▶ [WORK TO COMPLETE] Wherever the string "trash" occurs in a line of these records, report that line.

▶ [DATA IN THIS EXERCISE]
----

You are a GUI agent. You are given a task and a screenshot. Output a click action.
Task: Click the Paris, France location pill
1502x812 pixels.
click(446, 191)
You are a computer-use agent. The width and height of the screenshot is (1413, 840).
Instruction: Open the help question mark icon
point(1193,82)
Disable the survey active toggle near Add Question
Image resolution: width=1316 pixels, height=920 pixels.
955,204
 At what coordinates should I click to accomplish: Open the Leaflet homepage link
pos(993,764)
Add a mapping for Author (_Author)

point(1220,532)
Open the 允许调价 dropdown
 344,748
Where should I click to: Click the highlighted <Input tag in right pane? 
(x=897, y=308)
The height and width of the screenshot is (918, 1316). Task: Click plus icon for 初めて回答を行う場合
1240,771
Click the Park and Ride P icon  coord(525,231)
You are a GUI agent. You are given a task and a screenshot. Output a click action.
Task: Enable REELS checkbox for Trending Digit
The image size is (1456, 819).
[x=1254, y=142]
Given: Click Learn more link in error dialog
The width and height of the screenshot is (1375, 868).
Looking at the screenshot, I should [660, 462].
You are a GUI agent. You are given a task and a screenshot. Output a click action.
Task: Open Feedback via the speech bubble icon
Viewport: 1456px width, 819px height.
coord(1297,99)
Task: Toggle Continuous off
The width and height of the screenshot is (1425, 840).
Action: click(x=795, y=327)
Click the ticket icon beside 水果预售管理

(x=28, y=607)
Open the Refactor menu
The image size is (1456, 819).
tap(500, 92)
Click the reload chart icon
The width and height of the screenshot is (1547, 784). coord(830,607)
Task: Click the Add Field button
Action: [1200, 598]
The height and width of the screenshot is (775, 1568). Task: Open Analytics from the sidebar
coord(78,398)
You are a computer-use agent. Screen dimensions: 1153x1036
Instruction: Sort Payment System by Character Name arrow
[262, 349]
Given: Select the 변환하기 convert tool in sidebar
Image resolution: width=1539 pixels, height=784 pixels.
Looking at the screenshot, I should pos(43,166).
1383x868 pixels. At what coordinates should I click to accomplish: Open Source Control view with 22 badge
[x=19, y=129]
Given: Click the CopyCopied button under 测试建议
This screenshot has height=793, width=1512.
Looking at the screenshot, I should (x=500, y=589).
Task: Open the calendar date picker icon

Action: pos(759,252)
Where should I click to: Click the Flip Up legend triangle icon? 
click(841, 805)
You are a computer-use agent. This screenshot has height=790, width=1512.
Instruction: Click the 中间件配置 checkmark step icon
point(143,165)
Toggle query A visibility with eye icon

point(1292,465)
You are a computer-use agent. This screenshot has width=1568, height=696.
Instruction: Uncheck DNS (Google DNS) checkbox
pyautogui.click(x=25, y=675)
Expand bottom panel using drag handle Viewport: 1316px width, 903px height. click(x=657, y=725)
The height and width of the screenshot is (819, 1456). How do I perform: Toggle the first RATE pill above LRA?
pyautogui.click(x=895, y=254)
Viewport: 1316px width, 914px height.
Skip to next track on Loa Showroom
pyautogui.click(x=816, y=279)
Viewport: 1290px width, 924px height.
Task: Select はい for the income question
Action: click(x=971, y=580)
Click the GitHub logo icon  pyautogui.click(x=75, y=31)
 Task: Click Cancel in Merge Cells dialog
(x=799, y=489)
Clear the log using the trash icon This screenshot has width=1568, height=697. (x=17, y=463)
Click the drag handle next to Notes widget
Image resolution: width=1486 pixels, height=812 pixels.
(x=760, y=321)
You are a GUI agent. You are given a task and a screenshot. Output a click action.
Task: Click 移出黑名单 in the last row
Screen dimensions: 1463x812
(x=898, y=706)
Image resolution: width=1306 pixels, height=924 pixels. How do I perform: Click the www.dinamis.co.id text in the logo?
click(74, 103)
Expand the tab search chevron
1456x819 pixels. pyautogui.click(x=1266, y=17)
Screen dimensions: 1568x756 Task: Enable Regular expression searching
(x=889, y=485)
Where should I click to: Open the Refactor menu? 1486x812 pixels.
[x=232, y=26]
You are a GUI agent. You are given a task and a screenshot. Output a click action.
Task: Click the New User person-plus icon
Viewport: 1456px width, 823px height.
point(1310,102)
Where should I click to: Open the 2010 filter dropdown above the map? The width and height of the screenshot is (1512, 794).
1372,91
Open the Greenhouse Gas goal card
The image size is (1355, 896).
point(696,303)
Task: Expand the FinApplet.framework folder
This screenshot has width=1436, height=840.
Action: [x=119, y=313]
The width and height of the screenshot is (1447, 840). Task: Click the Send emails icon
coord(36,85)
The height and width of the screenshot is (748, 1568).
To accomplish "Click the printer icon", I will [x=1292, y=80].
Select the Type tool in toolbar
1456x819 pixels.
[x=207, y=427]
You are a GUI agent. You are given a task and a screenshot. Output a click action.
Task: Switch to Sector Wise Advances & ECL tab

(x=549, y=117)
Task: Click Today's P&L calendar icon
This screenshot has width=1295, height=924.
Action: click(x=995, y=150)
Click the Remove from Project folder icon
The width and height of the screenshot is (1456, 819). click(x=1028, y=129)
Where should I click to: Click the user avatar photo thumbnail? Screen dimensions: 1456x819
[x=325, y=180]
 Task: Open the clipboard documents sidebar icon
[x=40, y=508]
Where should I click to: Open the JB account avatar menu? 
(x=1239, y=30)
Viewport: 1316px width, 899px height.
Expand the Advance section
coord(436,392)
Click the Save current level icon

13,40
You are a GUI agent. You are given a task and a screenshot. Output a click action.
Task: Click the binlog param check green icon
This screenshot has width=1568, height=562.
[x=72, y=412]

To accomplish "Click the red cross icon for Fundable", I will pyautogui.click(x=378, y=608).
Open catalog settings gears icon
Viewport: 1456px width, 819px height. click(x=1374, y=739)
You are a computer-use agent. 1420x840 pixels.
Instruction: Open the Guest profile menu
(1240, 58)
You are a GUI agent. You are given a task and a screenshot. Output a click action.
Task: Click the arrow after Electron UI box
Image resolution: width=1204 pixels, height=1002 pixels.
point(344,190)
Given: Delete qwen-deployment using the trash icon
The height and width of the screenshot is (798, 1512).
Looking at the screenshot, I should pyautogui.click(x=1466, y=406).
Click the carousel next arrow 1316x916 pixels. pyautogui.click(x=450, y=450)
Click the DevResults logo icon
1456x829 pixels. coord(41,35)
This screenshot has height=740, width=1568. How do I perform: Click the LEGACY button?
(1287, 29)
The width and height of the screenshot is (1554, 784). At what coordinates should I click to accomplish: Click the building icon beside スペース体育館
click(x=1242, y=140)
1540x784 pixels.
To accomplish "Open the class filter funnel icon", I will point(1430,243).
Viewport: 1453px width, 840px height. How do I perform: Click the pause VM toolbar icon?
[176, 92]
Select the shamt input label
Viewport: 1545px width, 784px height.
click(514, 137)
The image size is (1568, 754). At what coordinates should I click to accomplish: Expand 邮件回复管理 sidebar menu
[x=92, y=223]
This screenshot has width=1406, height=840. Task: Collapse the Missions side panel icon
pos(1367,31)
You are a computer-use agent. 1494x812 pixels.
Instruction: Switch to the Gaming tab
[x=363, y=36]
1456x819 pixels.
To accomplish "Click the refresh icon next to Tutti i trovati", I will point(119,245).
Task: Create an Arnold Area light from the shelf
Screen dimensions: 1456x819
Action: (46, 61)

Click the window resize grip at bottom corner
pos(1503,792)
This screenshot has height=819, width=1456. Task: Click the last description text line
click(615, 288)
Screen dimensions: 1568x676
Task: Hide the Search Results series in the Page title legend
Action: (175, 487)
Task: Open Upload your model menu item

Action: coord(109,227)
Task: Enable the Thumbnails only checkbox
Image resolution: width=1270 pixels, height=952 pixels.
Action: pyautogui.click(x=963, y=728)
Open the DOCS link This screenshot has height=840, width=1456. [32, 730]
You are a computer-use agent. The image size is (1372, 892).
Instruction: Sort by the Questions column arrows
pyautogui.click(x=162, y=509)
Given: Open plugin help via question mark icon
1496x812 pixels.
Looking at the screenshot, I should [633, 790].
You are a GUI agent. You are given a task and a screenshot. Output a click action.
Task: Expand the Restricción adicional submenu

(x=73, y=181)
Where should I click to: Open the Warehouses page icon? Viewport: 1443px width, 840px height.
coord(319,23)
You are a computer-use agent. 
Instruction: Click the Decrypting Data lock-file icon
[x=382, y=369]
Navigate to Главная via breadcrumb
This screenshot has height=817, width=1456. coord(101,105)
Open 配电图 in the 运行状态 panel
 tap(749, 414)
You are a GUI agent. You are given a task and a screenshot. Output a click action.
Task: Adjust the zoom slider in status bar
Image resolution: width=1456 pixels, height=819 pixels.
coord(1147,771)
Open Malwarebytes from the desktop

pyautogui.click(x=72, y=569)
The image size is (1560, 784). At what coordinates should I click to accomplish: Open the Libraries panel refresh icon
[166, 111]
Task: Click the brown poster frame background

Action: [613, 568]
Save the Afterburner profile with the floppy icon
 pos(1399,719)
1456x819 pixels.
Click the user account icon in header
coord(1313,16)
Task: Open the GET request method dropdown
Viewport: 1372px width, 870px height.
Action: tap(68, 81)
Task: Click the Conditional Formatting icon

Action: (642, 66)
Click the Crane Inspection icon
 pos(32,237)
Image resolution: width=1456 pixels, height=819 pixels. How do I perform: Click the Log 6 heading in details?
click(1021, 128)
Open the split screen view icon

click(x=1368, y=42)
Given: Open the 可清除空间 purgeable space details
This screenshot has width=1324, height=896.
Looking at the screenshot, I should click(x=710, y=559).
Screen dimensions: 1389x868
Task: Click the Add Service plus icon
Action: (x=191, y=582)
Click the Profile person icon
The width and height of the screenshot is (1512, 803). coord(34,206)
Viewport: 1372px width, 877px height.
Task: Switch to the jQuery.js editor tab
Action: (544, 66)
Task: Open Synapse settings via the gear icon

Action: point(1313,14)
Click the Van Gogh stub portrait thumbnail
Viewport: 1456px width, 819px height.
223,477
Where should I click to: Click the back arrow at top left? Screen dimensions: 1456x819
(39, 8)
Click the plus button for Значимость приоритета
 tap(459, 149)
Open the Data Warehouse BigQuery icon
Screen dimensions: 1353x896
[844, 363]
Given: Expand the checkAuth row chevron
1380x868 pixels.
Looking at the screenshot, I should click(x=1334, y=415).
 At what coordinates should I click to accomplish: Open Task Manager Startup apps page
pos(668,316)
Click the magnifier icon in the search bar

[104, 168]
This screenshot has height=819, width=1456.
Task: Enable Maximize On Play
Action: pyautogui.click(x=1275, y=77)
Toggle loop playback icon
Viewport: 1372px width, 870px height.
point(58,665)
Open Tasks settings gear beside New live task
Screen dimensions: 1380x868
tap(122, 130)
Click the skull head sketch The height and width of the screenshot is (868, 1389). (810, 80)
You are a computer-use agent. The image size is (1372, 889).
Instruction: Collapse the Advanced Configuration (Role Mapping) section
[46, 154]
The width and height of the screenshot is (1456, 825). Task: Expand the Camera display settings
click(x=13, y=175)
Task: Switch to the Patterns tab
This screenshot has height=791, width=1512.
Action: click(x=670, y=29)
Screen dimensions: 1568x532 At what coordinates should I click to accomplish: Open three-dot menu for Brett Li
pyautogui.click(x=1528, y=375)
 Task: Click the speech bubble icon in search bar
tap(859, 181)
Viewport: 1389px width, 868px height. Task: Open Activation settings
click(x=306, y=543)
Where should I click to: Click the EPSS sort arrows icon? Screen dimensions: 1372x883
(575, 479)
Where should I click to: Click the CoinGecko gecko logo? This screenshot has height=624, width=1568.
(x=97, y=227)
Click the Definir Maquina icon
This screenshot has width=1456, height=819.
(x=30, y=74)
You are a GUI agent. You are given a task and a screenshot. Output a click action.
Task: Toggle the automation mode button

----

▶ [SOLVED PROBLEM]
Clear the log using the trash icon This screenshot has width=1568, height=697. (x=17, y=463)
Given: Delete qwen-deployment using the trash icon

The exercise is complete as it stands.